For starters, Neu views the opera’s male characters as unintelligent, a stark contrast to the female characters. “The women fight for their independence through a great deal of the piece,” Neu observed. “I want to accentuate that.”
As for Don Alfonso, Neu holds a very different view from Manich. “I’m making him the same age as Guglielmo and Ferrando. So that he’s not an old man teaching young men the ways of the world — an idea I dislike — but has more of a vested interest emotionally in what they’re doing.”
To emphasize the callowness of male behavior in “Così,” Neu also sets the opera in the present moment. His staging places all three men in college. They’re Wall Street-rich, too, with plenty of leisure time on their hands.
Perhaps more controversially, Neu’s production ditches the accompanied recitatives between the opera’s arias — these are bits of text that advance the plot, set to Mozart’s music.

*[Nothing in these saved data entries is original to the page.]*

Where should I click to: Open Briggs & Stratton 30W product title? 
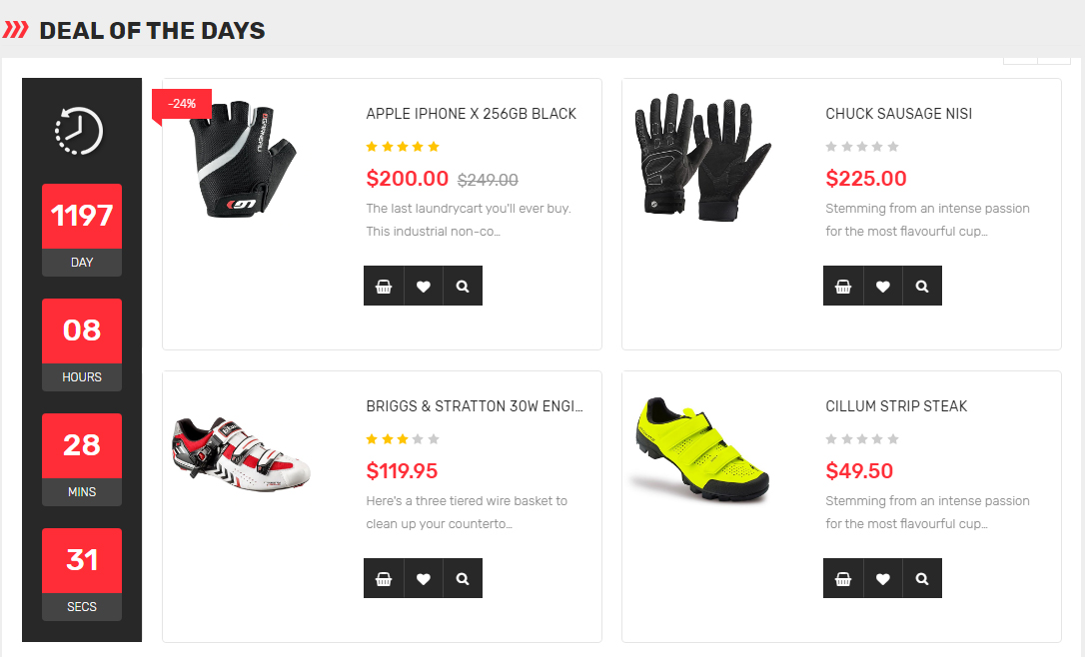[475, 406]
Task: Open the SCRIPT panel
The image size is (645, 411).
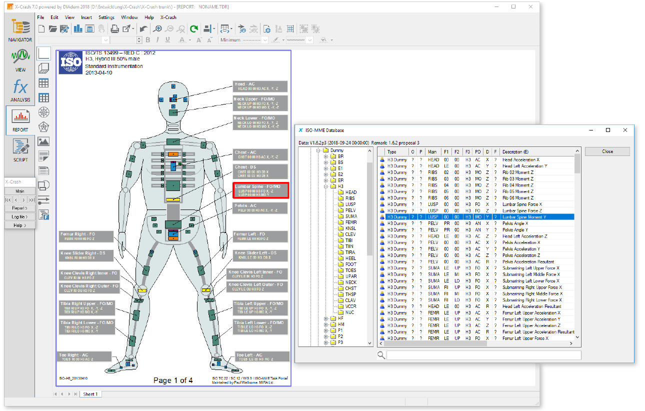Action: [x=20, y=150]
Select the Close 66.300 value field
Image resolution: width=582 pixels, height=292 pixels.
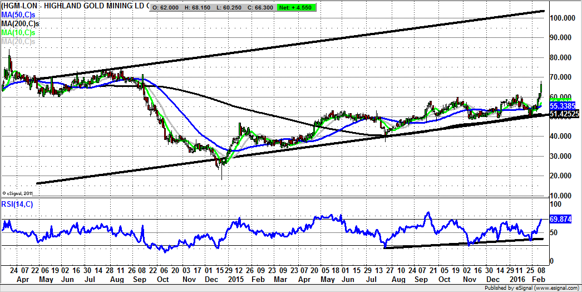266,8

Neu wrote contemporary dialogue to replace these passages, generally sharpening the English translation his singers will use.
Neu doesn’t apologize for these modifications. “The first priority with any opera is to make the story accessible, interesting and moving to the audience,” he said. “You have to give yourself permission to make changes and make it relevant. I would even change the plot if necessary.”
Stressing the music
Manich and Neu were coy when asked about their plans for staging the opera’s ending. Will the women forgive the men their cruel deception? Will the women happily return to their original partners, as Da Ponte’s text suggests? Or do further twists and tweaks await Twin Cities opera fans?

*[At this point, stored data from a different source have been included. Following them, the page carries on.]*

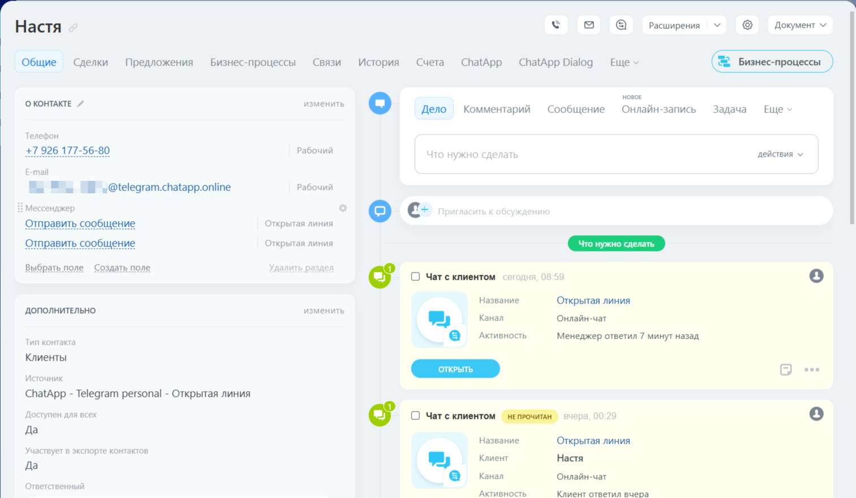Open three-dots menu in first chat card
The width and height of the screenshot is (856, 498).
pyautogui.click(x=812, y=370)
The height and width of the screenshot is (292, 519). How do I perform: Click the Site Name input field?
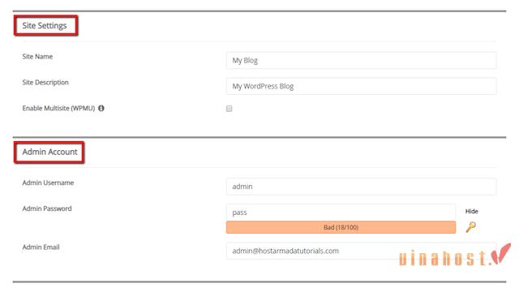coord(361,60)
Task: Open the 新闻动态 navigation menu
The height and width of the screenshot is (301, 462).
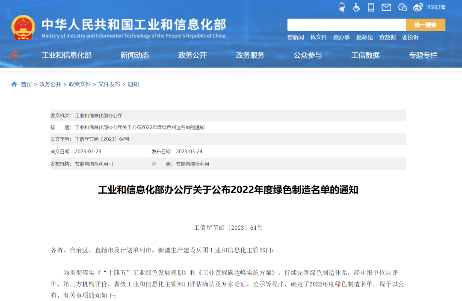Action: [x=135, y=55]
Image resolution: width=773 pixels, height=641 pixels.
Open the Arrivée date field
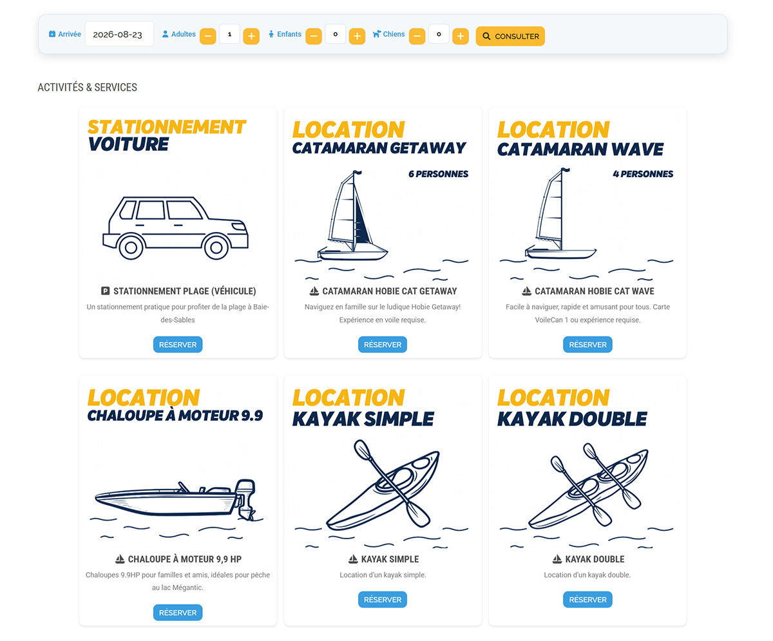119,35
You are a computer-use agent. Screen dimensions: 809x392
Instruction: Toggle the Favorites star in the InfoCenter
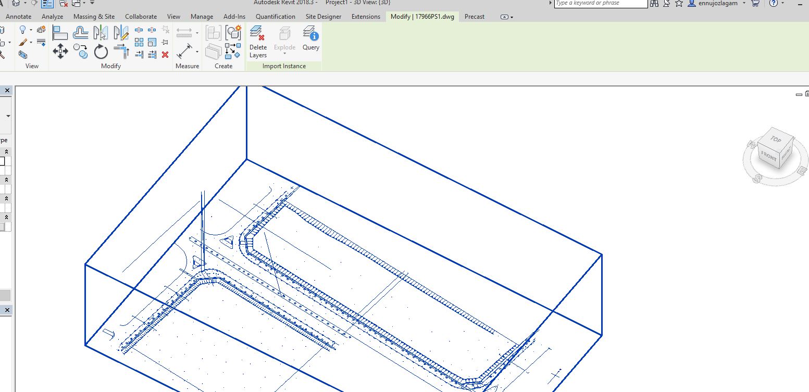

There are certainly precedents for playing with the opera’s ending. Here in Minnesota, the legendary Theatre de la Jeune Lune staged a 2002 version where the women explicitly rejected the men at the opera’s conclusion. At a recent Paris Opera production, Belgian choreographer and director Anne Teresa De Keersmaeker pushed the envelope even further, pairing each of the opera’s characters with a dancer to accentuate the music’s complexity of emotion. “If Mozart suggests anything,” De Keersmaeker explained, “it is that the sentimental life of women is more serious and more profound than that of men.”
It’s an interpretation that prioritizes Mozart’s glorious music over Da Ponte’s pessimistic libretto. Perhaps it also explains the inherent worth so many opera lovers find in “Così fan tutte.”
Will Mozart come off as proto-feminist in these Minnesota productions? Will “Così” register as an operatic harbinger of the #MeToo movement? The idea seems far-fetched and wildly anachronistic.
Then again, listening to Mozart’s witty, sublime and profoundly empathetic music makes you wonder.